Given task:
Pick out every line in the items below that contains the string "what", and copy each such line in full.

Records for the exercise:
--- BEGIN ---
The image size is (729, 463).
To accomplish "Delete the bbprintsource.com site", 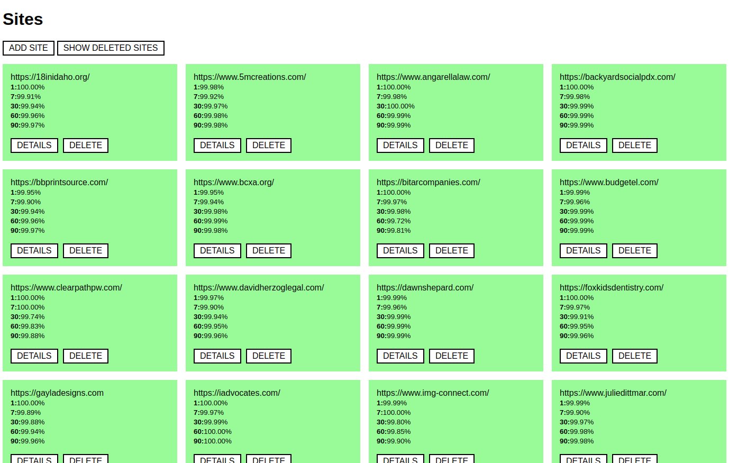I will 86,251.
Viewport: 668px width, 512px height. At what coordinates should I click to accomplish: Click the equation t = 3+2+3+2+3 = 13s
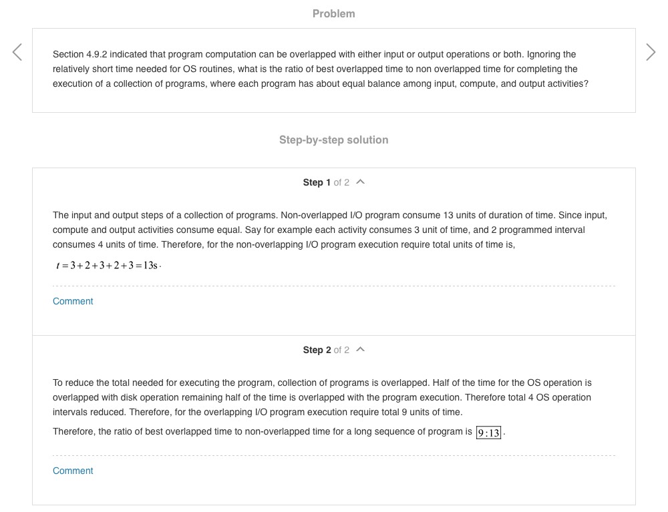pyautogui.click(x=108, y=266)
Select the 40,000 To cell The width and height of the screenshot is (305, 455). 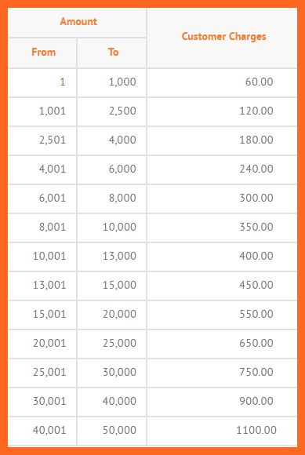[111, 402]
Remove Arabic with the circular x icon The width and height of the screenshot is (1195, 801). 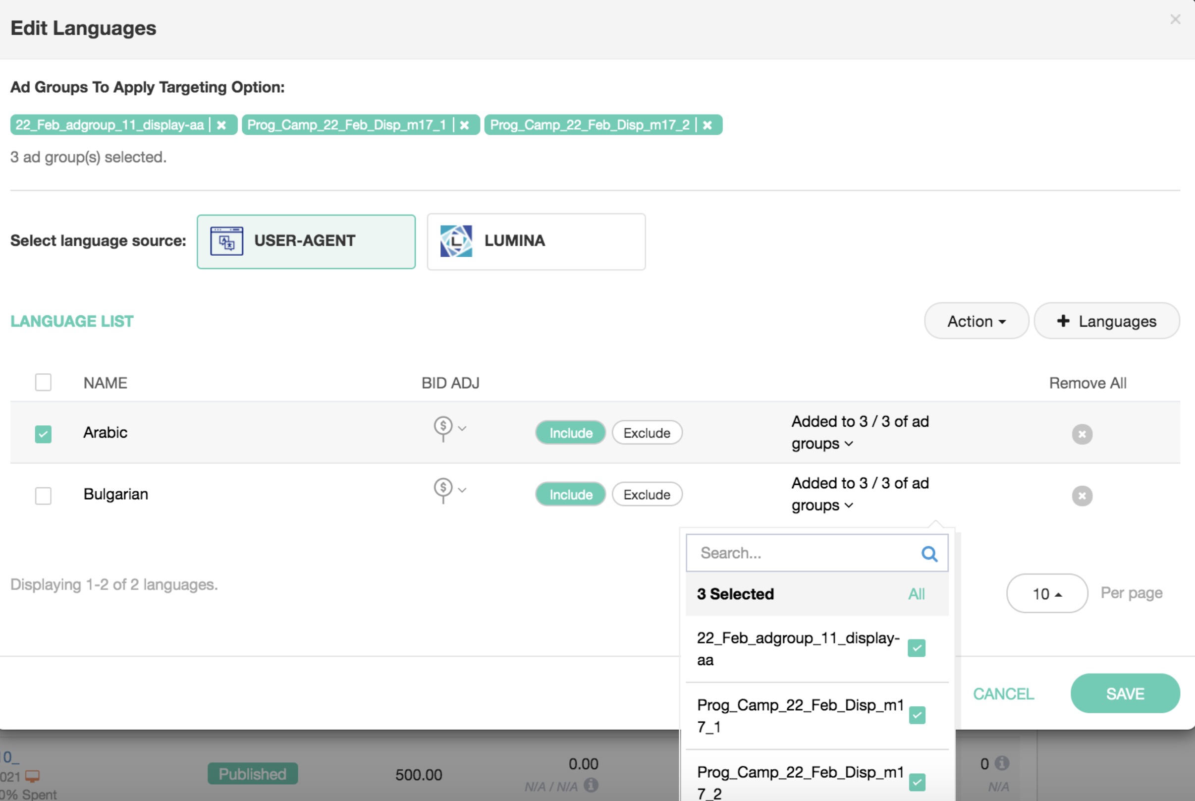coord(1082,434)
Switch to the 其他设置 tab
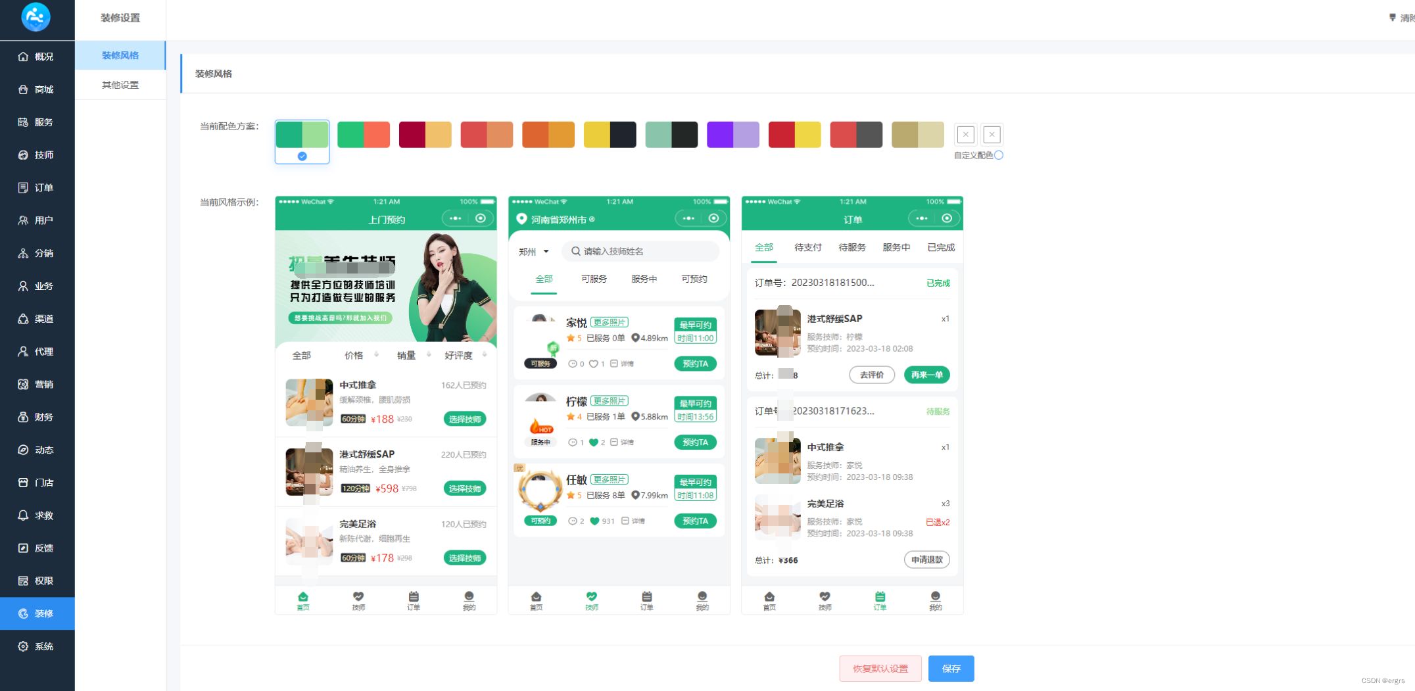Viewport: 1415px width, 691px height. click(120, 85)
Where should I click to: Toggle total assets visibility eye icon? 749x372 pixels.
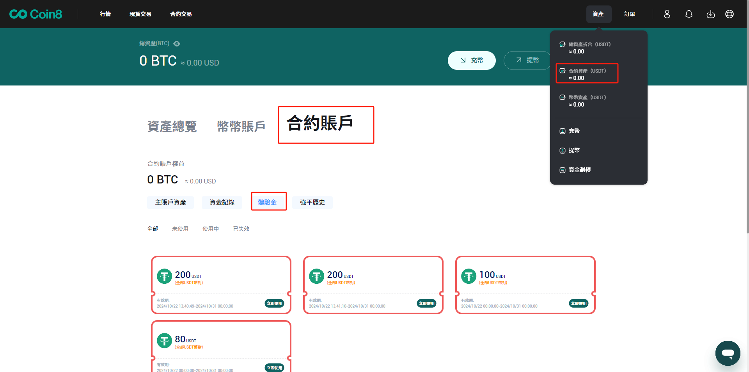(177, 44)
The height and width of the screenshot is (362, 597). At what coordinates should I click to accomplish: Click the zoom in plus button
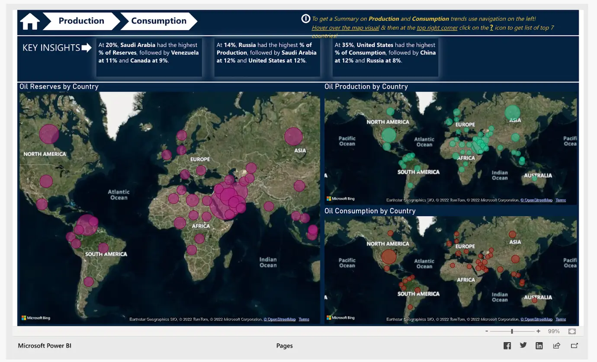(x=538, y=331)
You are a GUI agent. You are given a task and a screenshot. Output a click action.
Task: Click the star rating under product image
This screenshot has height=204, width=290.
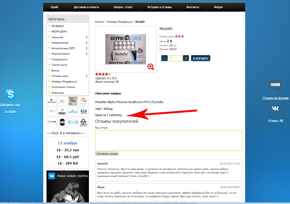pos(103,74)
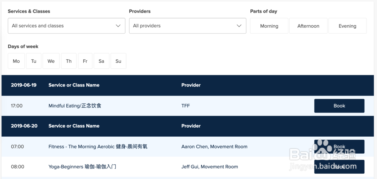Click the chevron in the services dropdown
The image size is (377, 179).
[118, 26]
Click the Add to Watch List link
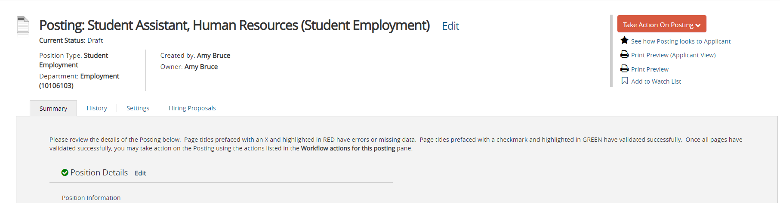Screen dimensions: 780x203 click(x=656, y=81)
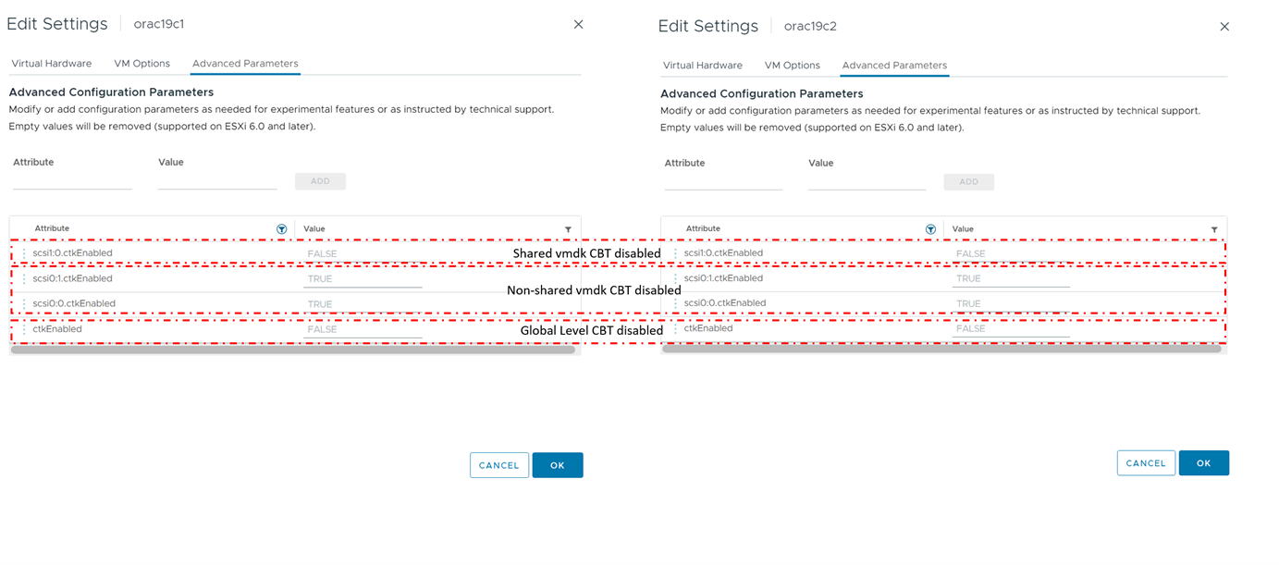
Task: Cancel the orac19c2 Edit Settings dialog
Action: (1146, 463)
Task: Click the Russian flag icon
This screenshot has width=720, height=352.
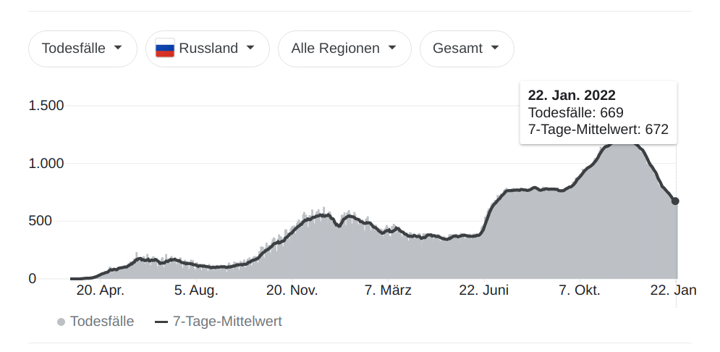Action: pos(165,49)
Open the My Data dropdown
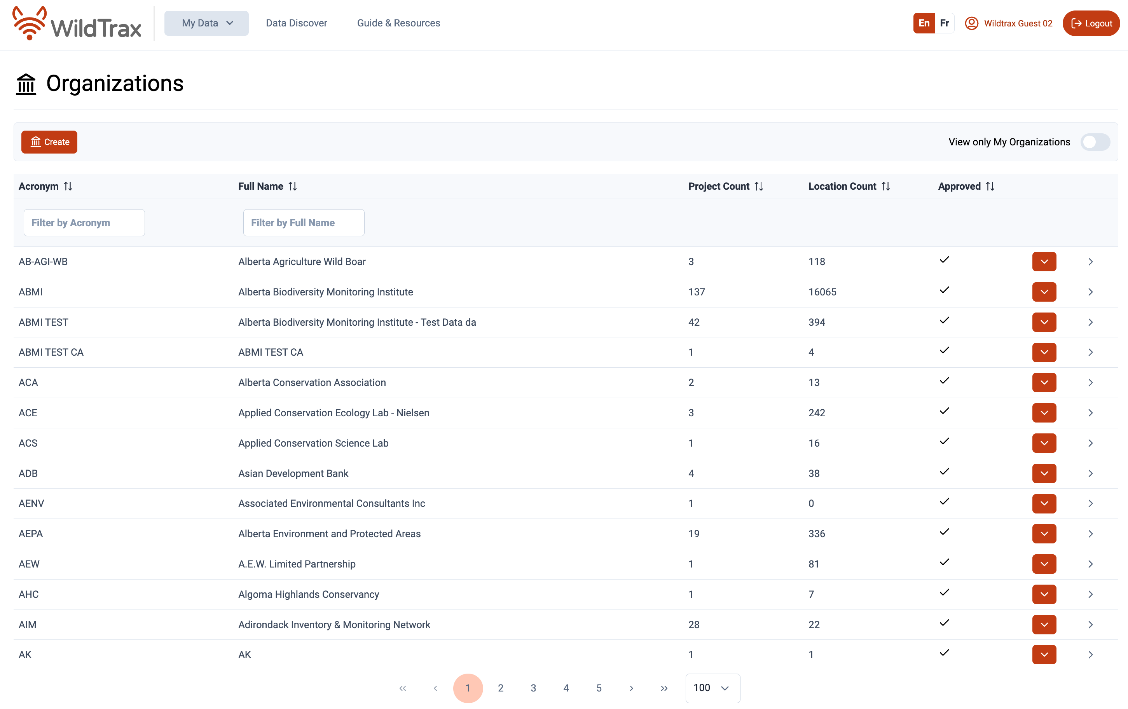The image size is (1128, 709). pyautogui.click(x=207, y=23)
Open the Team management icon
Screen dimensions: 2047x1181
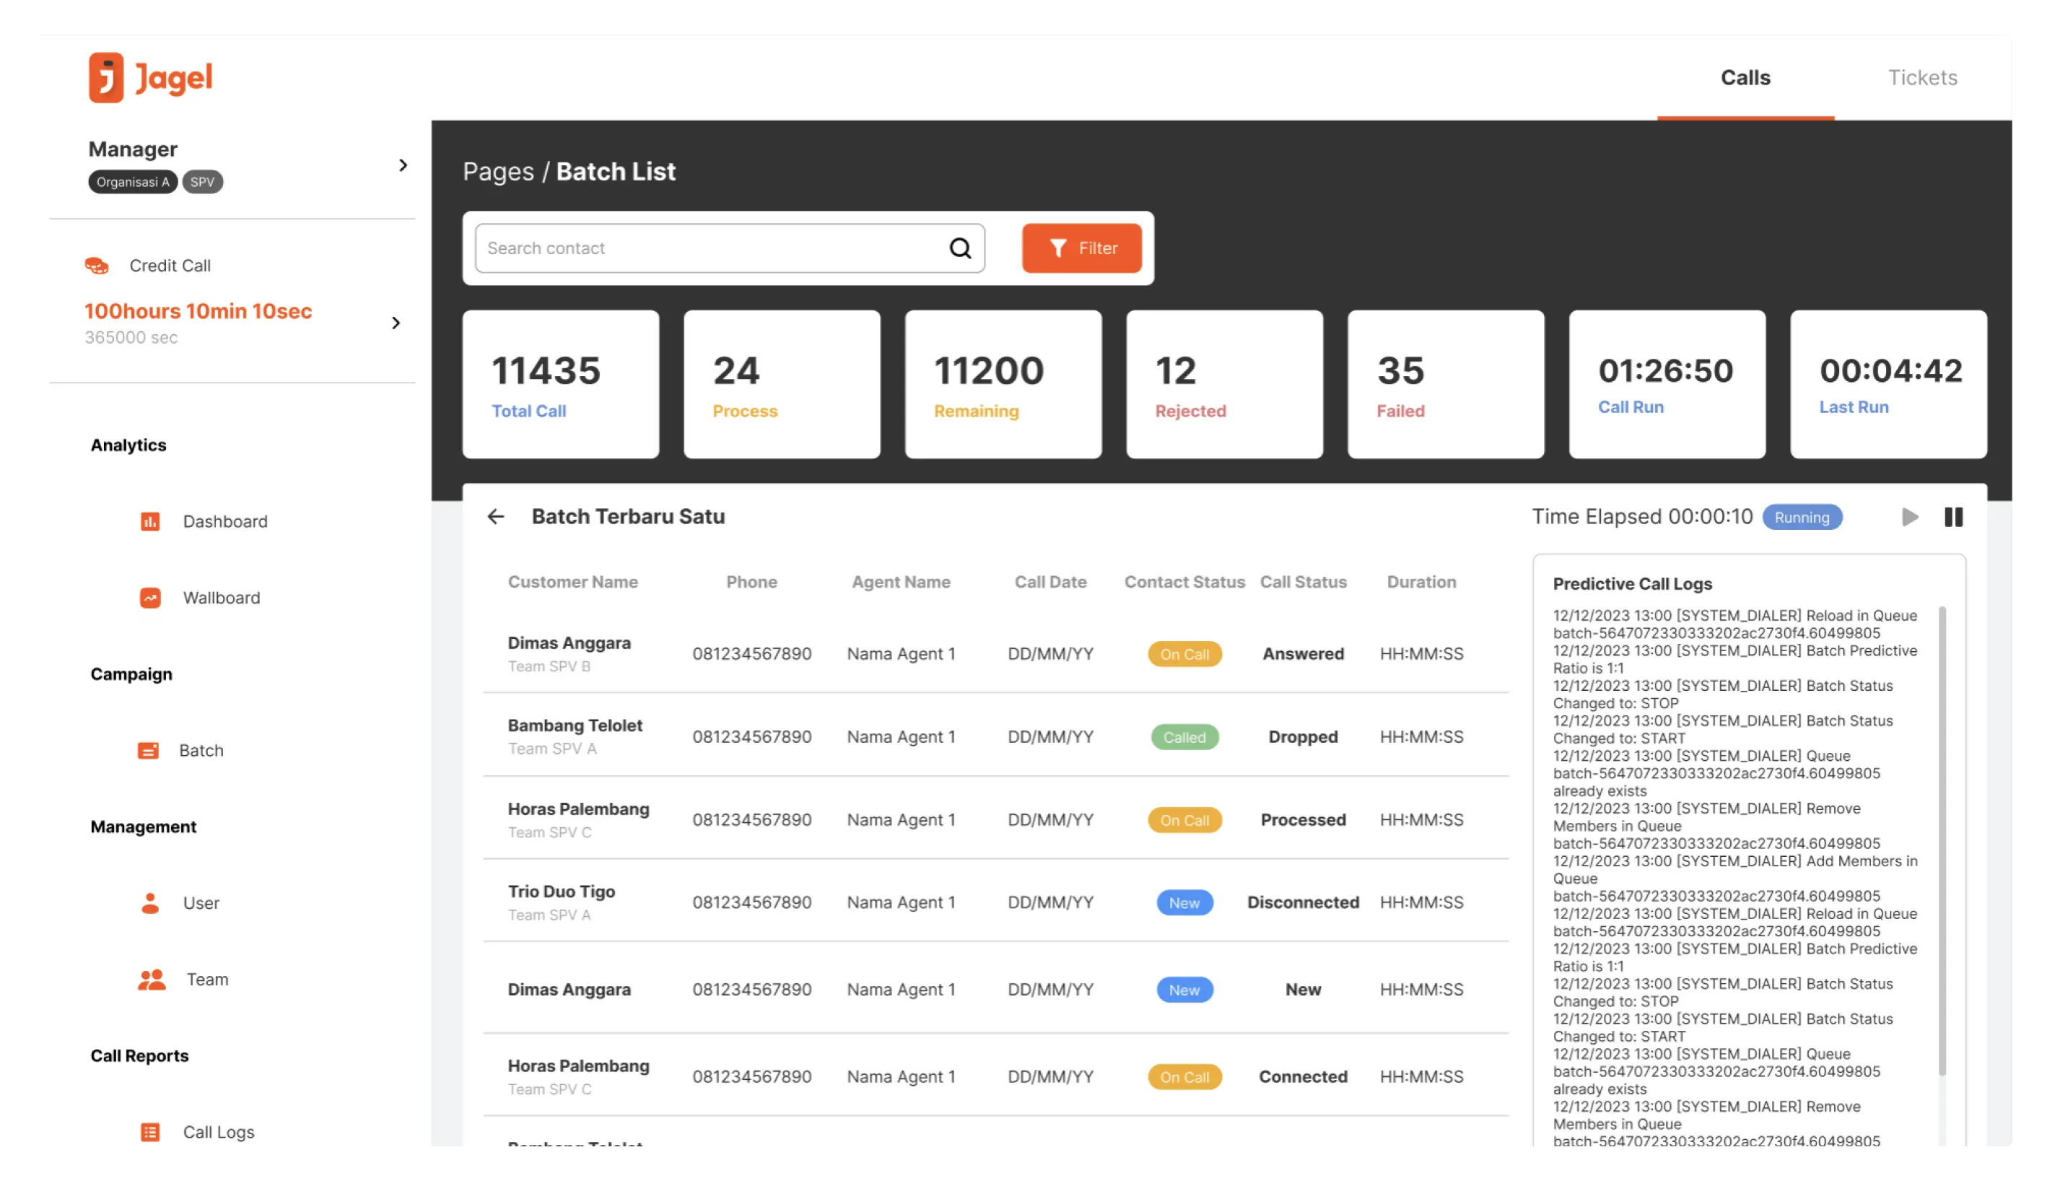[x=152, y=980]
--- END ---
The response:
Viewport: 668px width, 512px height. At what coordinates should I click to accomplish: Click the equation t = 3+2+3+2+3 = 13s
The height and width of the screenshot is (362, 597). At what coordinates should I click to accomplish: Click the zoom in plus button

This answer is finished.